The University of Alberta Golden Bears and Pandas tennis teams are in Montreal this weekend for the annual Tennis Canada University and College National Tennis Championship. And, after winning bronze in 2010 and silver last year, the U of A is ready to come back with the gold in 2012.
Now in its fourth year with the co-ed format, which sees singles and doubles play rolled into one overall school score, the tournament has yet to have a new winner, as the University of Montreal Carabins come into the this year’s tournament as three-time defending championships.
For U of A tennis leader and Pandas’ coach Russ Sluchinski, the time for a new champion might be now, and he’s looking at his young and skilled group to dethrone Montreal.
“We’d like to upgrade to gold this year,” said Sluchinski. “I think we’re a contender. I know we have the talent to win, and although the competition is stiff, I like our chances. Traditionally, if we’ve started well, we’ve tended to build on that throughout the weekend and I think that will be the case this time too,” added the long-time U of A coach.
While both the U of A tennis program is young, it is also deeper in skill than it has been in the past.

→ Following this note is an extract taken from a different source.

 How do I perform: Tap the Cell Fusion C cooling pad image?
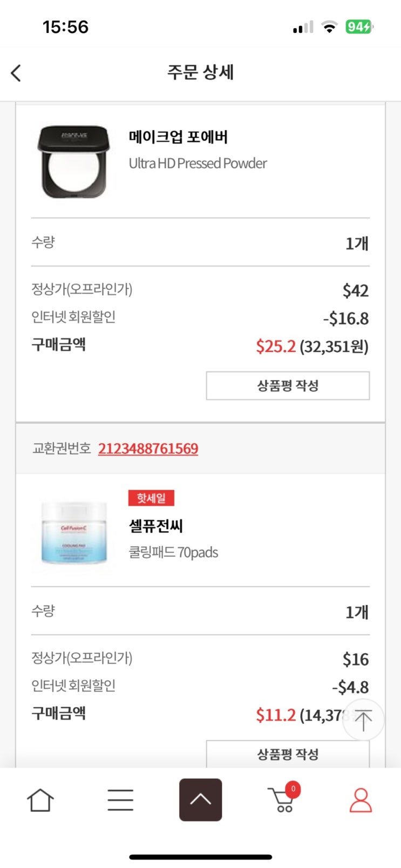(73, 532)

Sophomores Marko Laschuk (Science) and Gergely Sajdik (Engineering) will be counted on for leadership as well as results on the court, as will fourth-year Katherine Hesje (Business) and third-year Samantha Jang-Stewart (Medicine and Denistry).
“We definitely have improved our talent, and we’ve improved our talent with a younger group of athletes as well which bodes really well for our depth and our future,” noted Sluchinski. “The veteran players that have been at this tournament before and had success, I’m really looking to them to be a calming influence to our athletes that haven’t been here before. We have the talent, but its players like Marko, Gergely, and Samantha that need to provide the younger players a calming and positive influence to draw upon.”

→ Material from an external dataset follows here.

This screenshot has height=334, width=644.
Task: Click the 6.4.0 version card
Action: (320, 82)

A sentiment echoed by Edmontonian and St. Francis Xavier high school graduate Marko Laschuk.
“Even though we’re a younger team this year, our athletes have all competed at a high level, so they have that big match experience and that experience of closing out a match when the pressure is on. From my perspective, what I can do to help as someone who’s competed at this tournament before, is just by being a strong leader before, during and after matches, and really work to keep the positivity up, and help everyone out as much as possible,” Laschuk finished.
“Coming into this year’s tournament, I know our whole team has been training really hard and pushing to be better,” Laschuk continued, “and I think we’re all feeling pretty good heading to Montreal to compete for this championship.”

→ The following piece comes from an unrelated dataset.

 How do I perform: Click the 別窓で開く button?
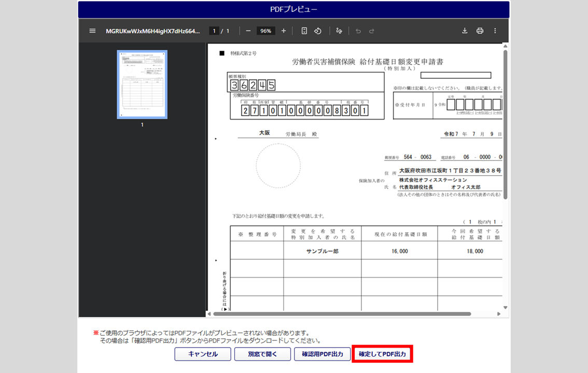(262, 354)
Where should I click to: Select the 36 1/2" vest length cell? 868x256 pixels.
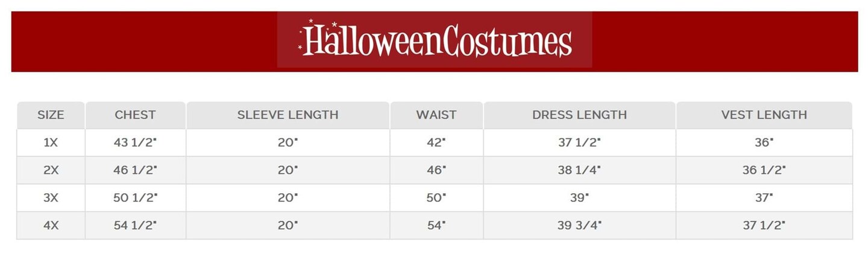pyautogui.click(x=764, y=170)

Aside from the talented veterans that make-up both the Golden Bears and Pandas, the program will also look to skilled first-year sisters Britt and Erika Voaklander for results on the court, as well as rookie Golden Bear Tobiasz Strozyk.
The two sisters, who are native Edmontonians and both in the Faculty of Physical Education and Recreation, are big keys to the Pandas successes this weekend. Britt has already been voted the Pandas’ MVP for this season, while Erika was deemed the rookie of the year.
“I’m really excited to go there, but a bit nervous as well,” noted Britt. “Everyone has been playing really well this year, so we’re feeling good going into the tournament. Montreal is very strong, but I think we have what it takes; I think the Pandas’ are a stronger team this year just because of how much more we’ve trained,” she added.
This season’s preparation, as well as a hunger to win, was also pointed out by Erika.
“I think we’ve prepared really well for this tournament. We’ve trained really well this year, we’ve played a lot together as a group, and honestly we’re sick of finishing second,” said Erika. “I think our depth this year is much stronger than in the past and I think that will really help us at this tournament,” she concluded.
In past tournaments, the U of A has always fared well on the men’s side, but struggled against Montreal’s dominant women’s team. But an upgrade in skill, and improvement in the doubles game, should help level the playing field. Having previously played two of three teams at the Green and Gold Invitational earlier this year should also help the relatively young U of A team as well.
“The Golden Bears are really strong, one of the best men’s teams in Canada,” said Sluchinski. “One the women’s side, Montreal is a very deep and experienced group comprised of all senior athletes. We had a great opportunity to play the Montreal women in Edmonton during the Green and Gold Invitational this year, and now the Pandas know what to expect from Montreal, so they won’t be sort of awestruck against them this weekend.”
“We’ve already played Montreal and UBC this year,” noted Erika, “so we know what we need to do against those teams in order to be successful.”
As always in national championship tournament, a strong start is a necessity. The U of A will open against Western Canadian rival UBC on Friday, before facing Western Ontario University on Saturday, and then finish the tournament against in a highly anticipated match-up against Montreal on Sunday.
“We have to get off to a quick start against UBC. If we start well against in our first match, I think we’ll play well for the rest of the tournament as well,” added Sluchinski.